What you will do
Look through the lines below and extract each one that contains "computer".

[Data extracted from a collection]
· · · · ·

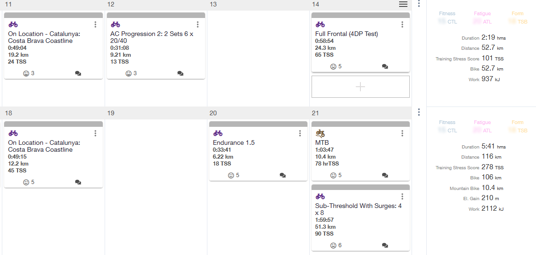
Task: Toggle Fitness CTL metric in first week
Action: click(448, 18)
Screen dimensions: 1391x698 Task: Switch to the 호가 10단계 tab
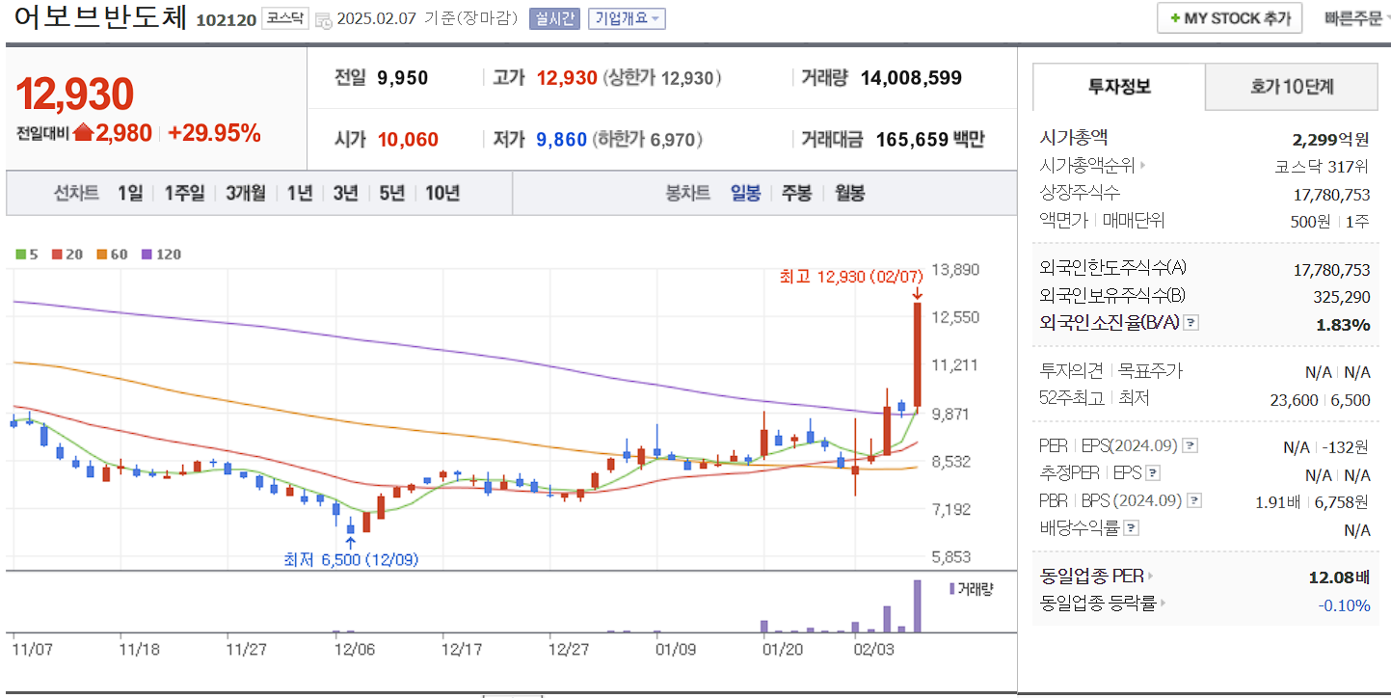[1290, 87]
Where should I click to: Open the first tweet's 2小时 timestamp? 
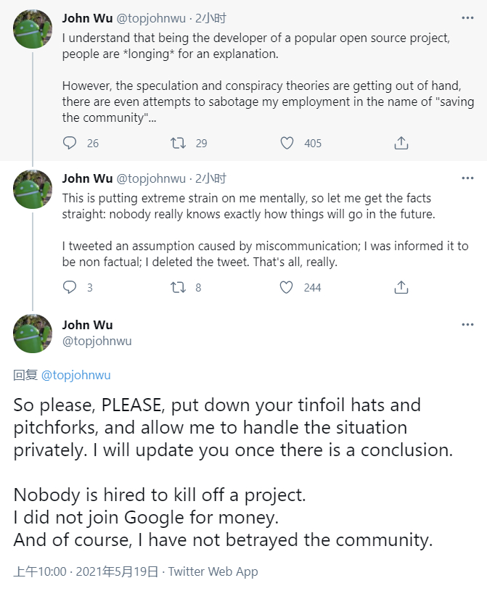click(x=211, y=18)
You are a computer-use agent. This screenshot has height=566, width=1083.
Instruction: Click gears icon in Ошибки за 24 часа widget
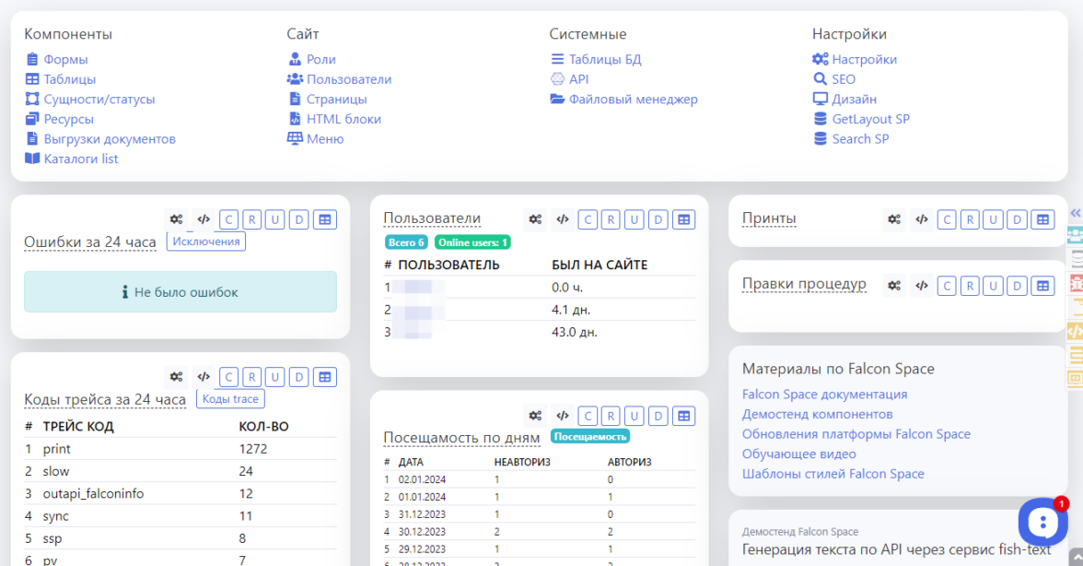(x=176, y=219)
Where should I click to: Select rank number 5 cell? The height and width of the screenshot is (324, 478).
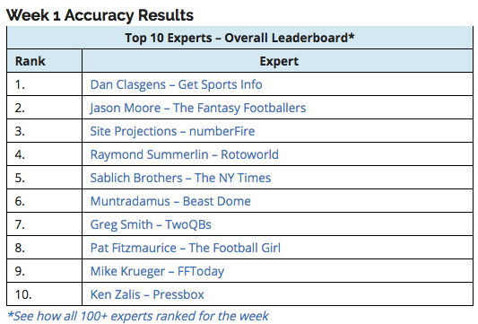(x=45, y=178)
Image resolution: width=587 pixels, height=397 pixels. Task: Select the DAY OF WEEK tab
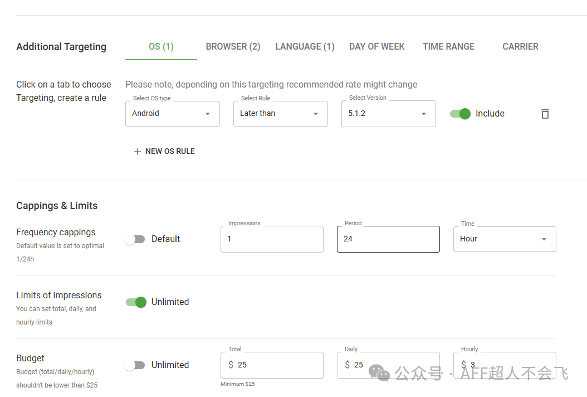click(376, 47)
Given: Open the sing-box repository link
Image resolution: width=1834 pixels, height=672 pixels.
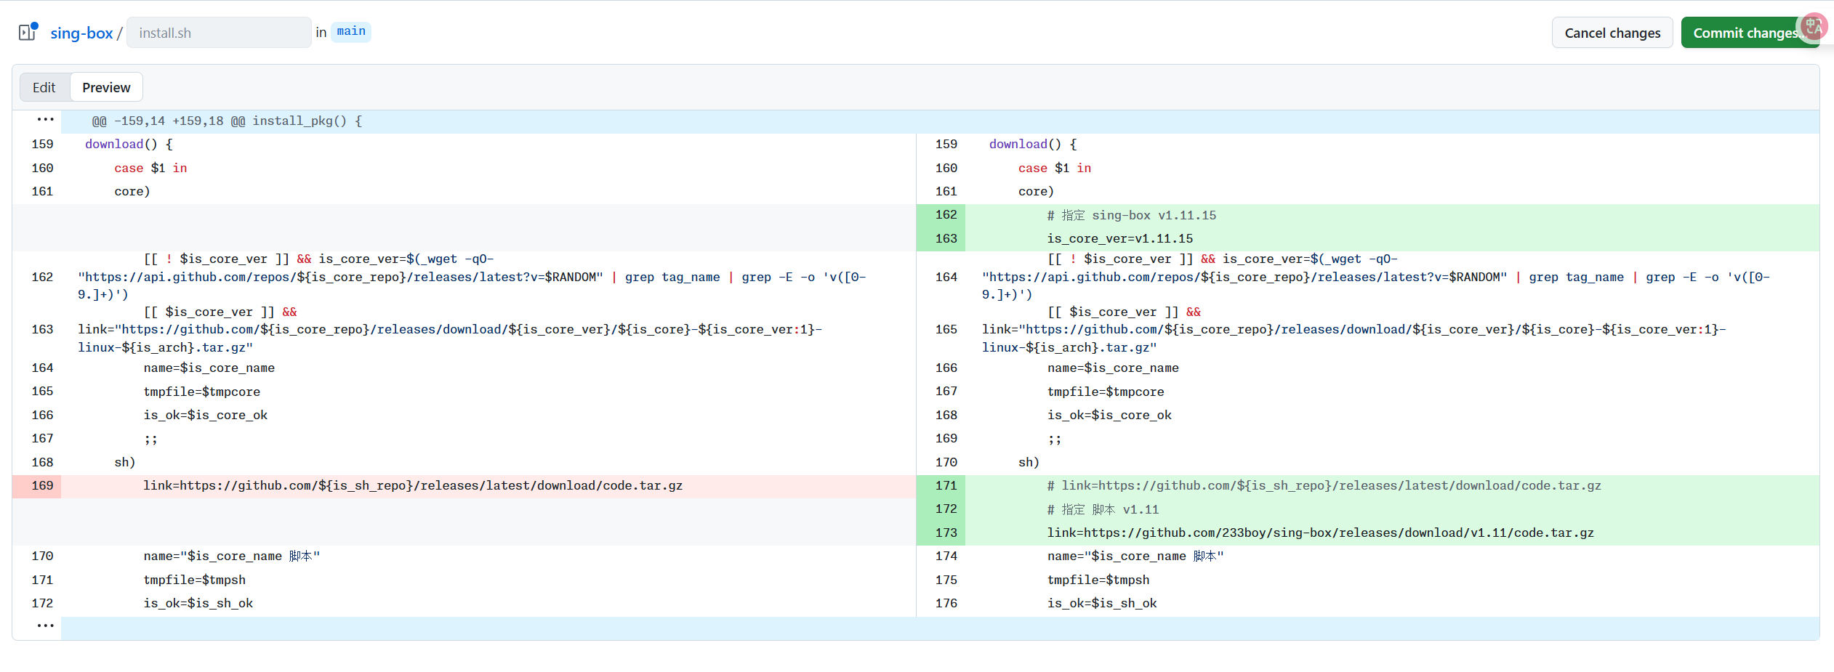Looking at the screenshot, I should 81,33.
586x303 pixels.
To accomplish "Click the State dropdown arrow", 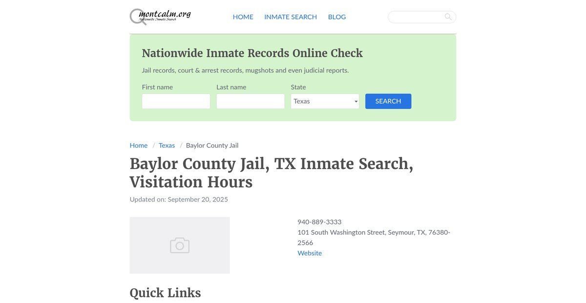I will coord(356,102).
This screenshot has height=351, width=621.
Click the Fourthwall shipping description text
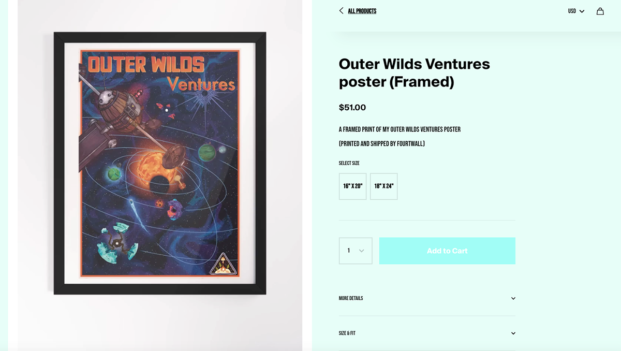[x=382, y=144]
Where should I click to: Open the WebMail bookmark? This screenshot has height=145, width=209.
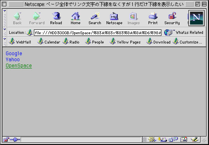point(20,42)
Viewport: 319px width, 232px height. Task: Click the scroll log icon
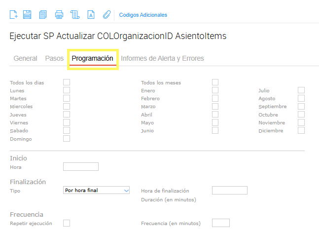click(75, 15)
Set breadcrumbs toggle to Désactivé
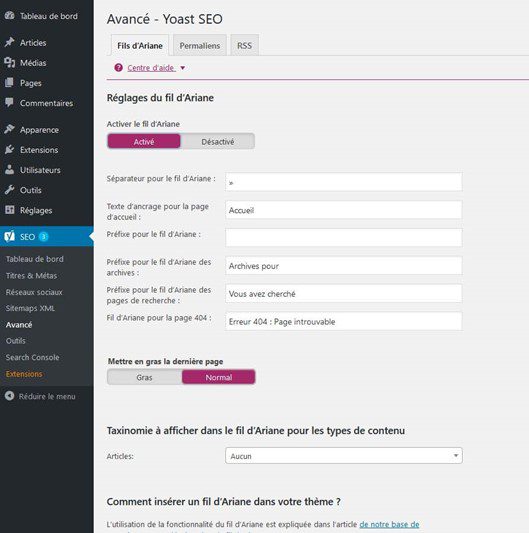 coord(218,141)
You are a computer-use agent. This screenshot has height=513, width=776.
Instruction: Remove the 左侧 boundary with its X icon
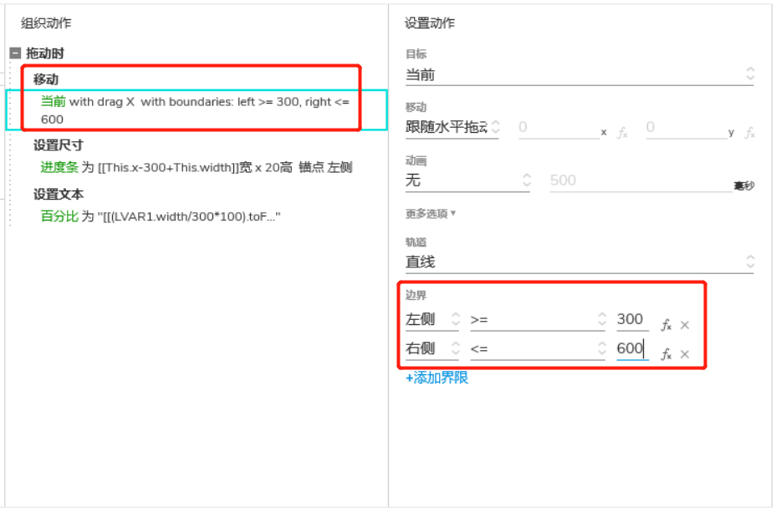click(x=685, y=325)
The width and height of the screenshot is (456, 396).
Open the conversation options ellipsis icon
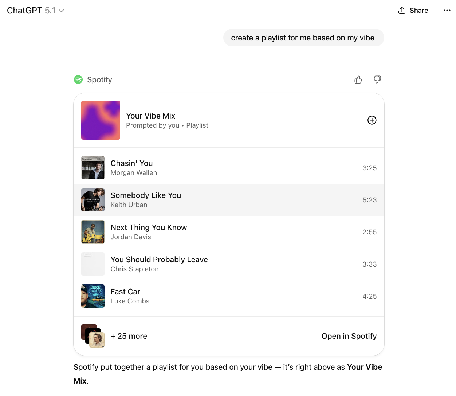pos(447,10)
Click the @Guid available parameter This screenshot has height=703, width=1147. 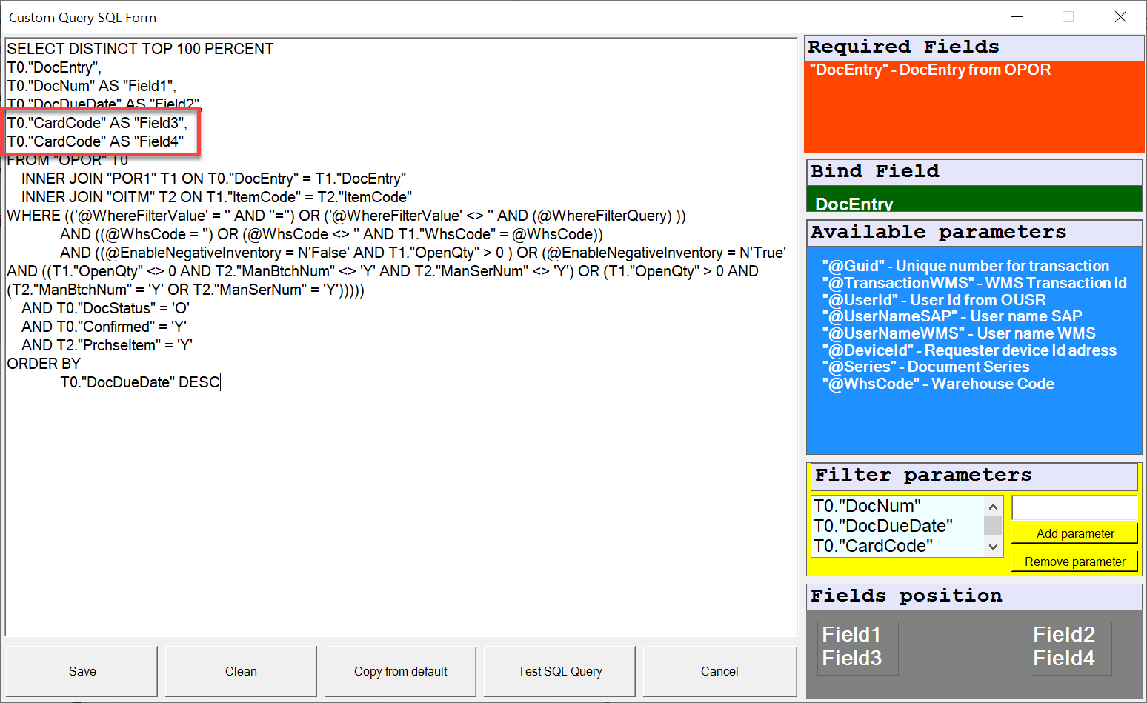pos(965,266)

· · · · ·

Answer space
You are a computer-use agent. This screenshot has height=566, width=1083.
You are a computer-use agent. This screenshot has height=513, width=776.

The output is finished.